The section below lists the technique available in this stage.

Profiling AI Engine Core, Interface and Memory Module

You can profile the AI Engine Core, Interface, and Memory modules in XRT or XSDB flows. It is a non-intrusive feature which can be enabled at runtime using the XRT.ini file or running scripts in XSDB. The feature uses performance counters available in the AI Engine array to gather profile data. The amount and type of data gathered is limited by the number of performance counters available.

Profiling AI Engine Core

The profile metric sets available for profiling the AI Engine are as follows:

heat map
stalls
stream puts/gets
exceptions
tile execution
read/write bandwidth related metrics

Memory Module Profiling

The profile metric sets available for profiling the memory module are as follows:

conflicts
DMA locks
DMA stalls

Some examples of AI Engine and Memory Module profiling information displayed in Vitis Analyzer can be found in Figure 3 and Figure 4.

Interface Bandwidth Profiling

Profile metrics to collect interface bandwidth information are also available. Depending on the direction of the port and type of stall (i.e., idle, stalled), you can identify if the PL is stalling and impacting throughput of the AI Engine or vice versa. 

In the following table, the metrics used for interface profiling are indicated in the first column:

Table 1. Interface Profiling Metrics: input_bandwidths and input_stalls_idle
	Metric set: input_stalls_idle
	Stalls High	Idle High
Metric set: input_bandwidths Low bandwidth	AI Engine does not consume samples at the right rate. Proceed to stage 4.	PL Kernel does not produce samples at the right rate. Proceed to stage 3.

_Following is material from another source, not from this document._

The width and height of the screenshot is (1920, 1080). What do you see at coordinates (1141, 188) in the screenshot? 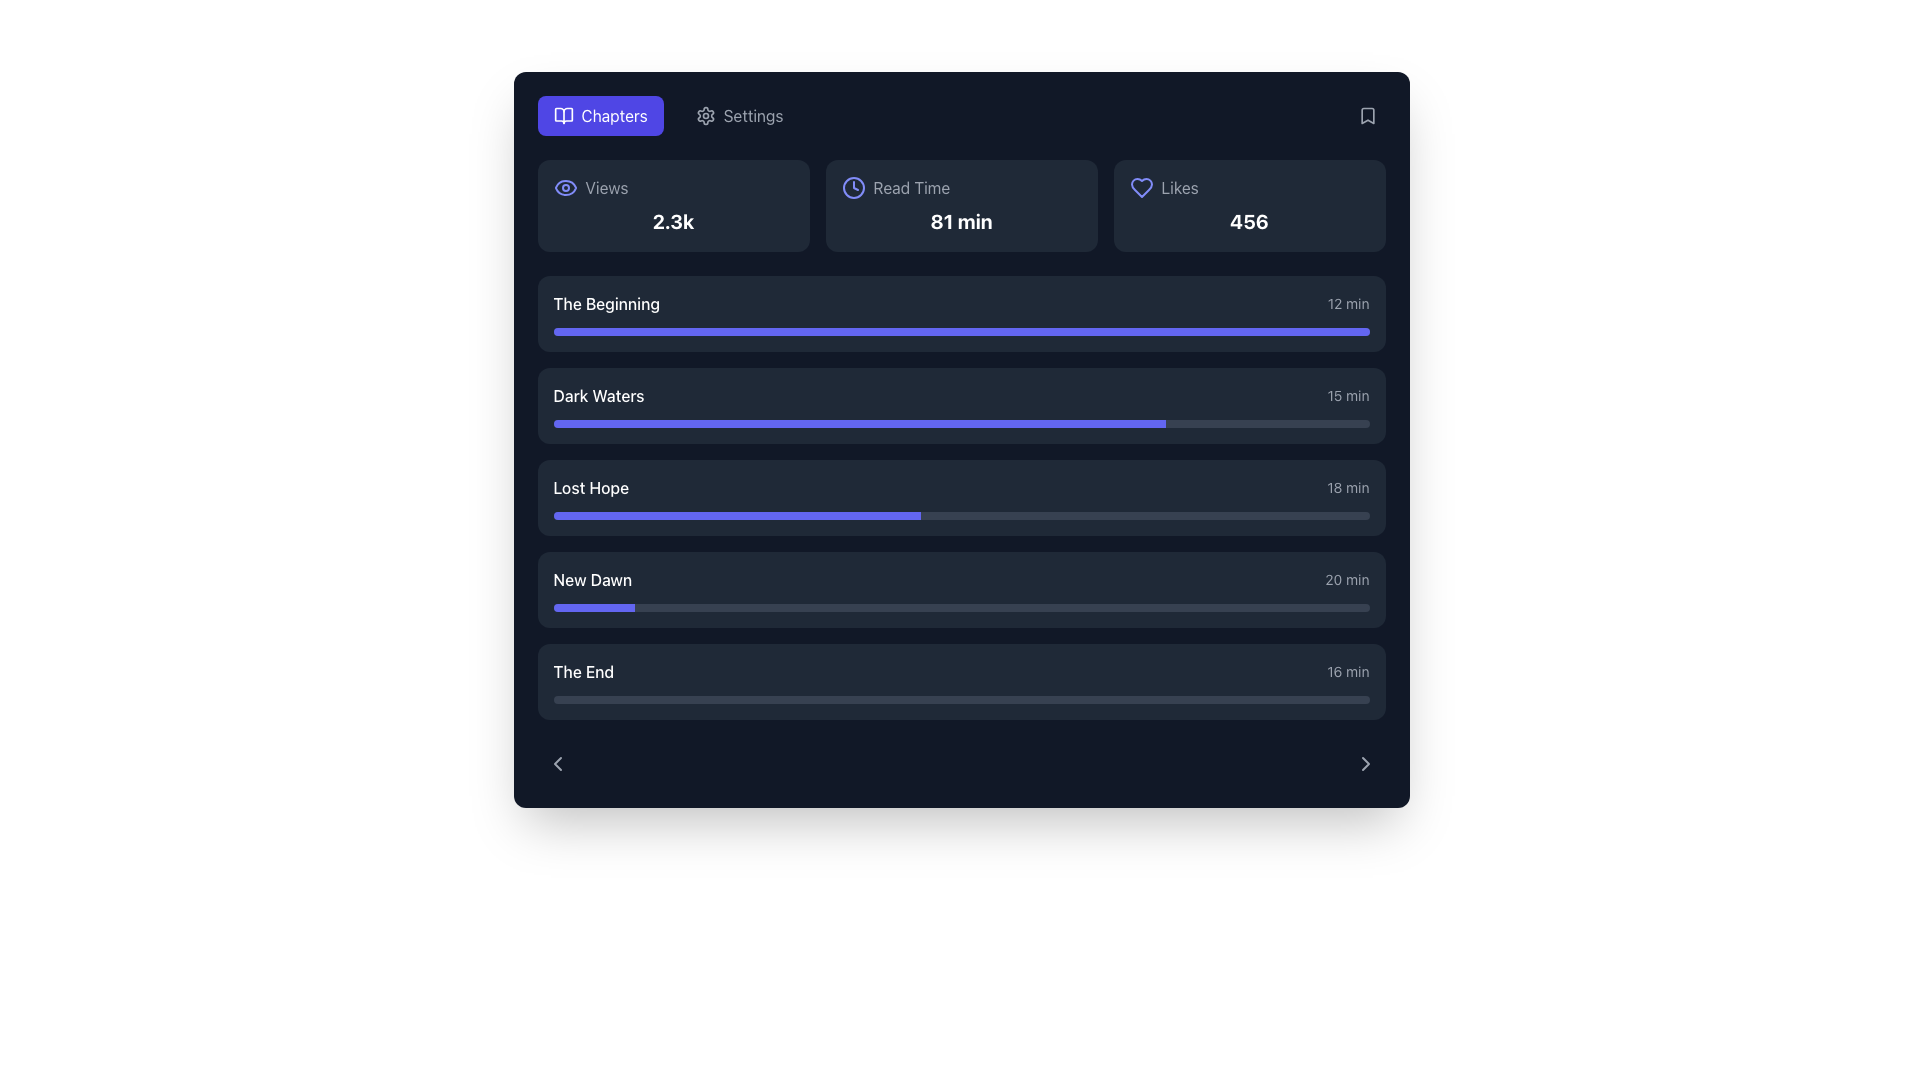
I see `the 'Likes' icon located at the top-right corner of the interface, positioned to the left of the 'Likes' text and above the associated numeric value` at bounding box center [1141, 188].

Table 2. Interface Profiling Metrics: output_bandwidths and output_stalls_idle
	Metric set: output_stalls_idle
	Stalls High	Idle High
Metric set: output_bandwidths Low bandwidth	PL Kernel does not consume samples at the right rate. Proceed to stage 3.	AI Engine does not produce samples at the right rate. Proceed to stage 4.

You can run the design multiple times, rebooting the board in between each run, with different parameters in the file xrt.ini. Vitis Analyzer allows you to consolidate the different xrt.run.summary files reports so that you have a global view on the various bandwidths, stalls and idles at the interface level.

For details on how to enable profiling in hardware and interpreting the results, see Profiling the AI Engine.

The profile results allow you to quickly identify the exact AI Engine, input stream or output stream involved in the design performance drop.

Next Stage:

Proceed to stage 3 if you determine that a PL kernel is causing the performance drop. In stage 3, you can identify the exact PL kernel(s) with the sub-par performance.
Proceed to stage 4 if you determine that an AI Engine kernel is causing the throughput drop.